Еще не окончив поэмы, Твардовский часто читал мне то, что он уже успел написать.
Эти чтения, проходившие то в Смоленске, куда приезжал я, то в Москве, куда приезжал иногда Твардовский, я очень любил: в них всегда открывалось что-то новое, чего ты еще не знал и о чем никто еще не писал. Главное же – не писал так, как мог написать лишь один Твардовский». [2; 60]
Лев Александрович Хахалин, журналист:
«Собрались в Доме смоленских литераторов. ‹…›
Поэма или не была завершена, или Твардовский не дочитал ее до конца, но пересказал, что будет дальше. Говорил, что Моргунок полетит на самолете, увидит сверху попа с украденной лошадью и запустит в него сапогом. В поэме, как известно, эта встреча происходит по-иному.

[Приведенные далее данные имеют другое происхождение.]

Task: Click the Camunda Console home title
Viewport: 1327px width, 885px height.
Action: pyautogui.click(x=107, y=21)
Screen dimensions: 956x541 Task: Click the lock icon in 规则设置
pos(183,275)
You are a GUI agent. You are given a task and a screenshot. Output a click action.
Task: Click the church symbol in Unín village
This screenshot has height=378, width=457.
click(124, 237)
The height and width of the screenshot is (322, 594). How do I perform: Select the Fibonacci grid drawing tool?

Ясно ощущалась близость поэмы к поэтической стихии Некрасова, к „Коробейникам“, к „Кому на Руси жить хорошо“, и в то же время по языку, по своему поэтическому строю, не говоря уже о содержании, это была наша, советская поэма.
Обсуждение „Страны Муравии“ вылилось в спор между ее друзьями и недругами. Некоторые оппоненты доходили до нелепости. Спокойно, с грустной улыбкой отвечал Александр Твардовский своим недоброжелателям». [2; 173–174]
Михаил Поликарпович Котов:
«Помнится, что против издания „Муравии“ решительно восстали местные перестраховщики. ‹…› Жонглируя цитатами из Ленина и превратно толкуя отдельные строфы поэмы, они обвинили Твардовского – ни много ни мало – в искажении колхозной действительности, которая будто бы давным-давно (это в тридцатых-то годах!) отбросила Моргунка на задворки истории. Напрасно было доказывать им абсурдность подобных измышлений – твердокаменные перестраховщики упорно стояли на своем. К ним присоединились тогдашний главред издательства, кое-кто еще из ответственных товарищей, и вопрос об издании поэмы повис, как говорится, в воздухе. Шли дни, недели, а отредактированная рукопись поэмы так и лежала у меня в столе, причем ни я как редактор, ни директор издательства В. Н. Новосельский не могли сказать автору что-либо определенное.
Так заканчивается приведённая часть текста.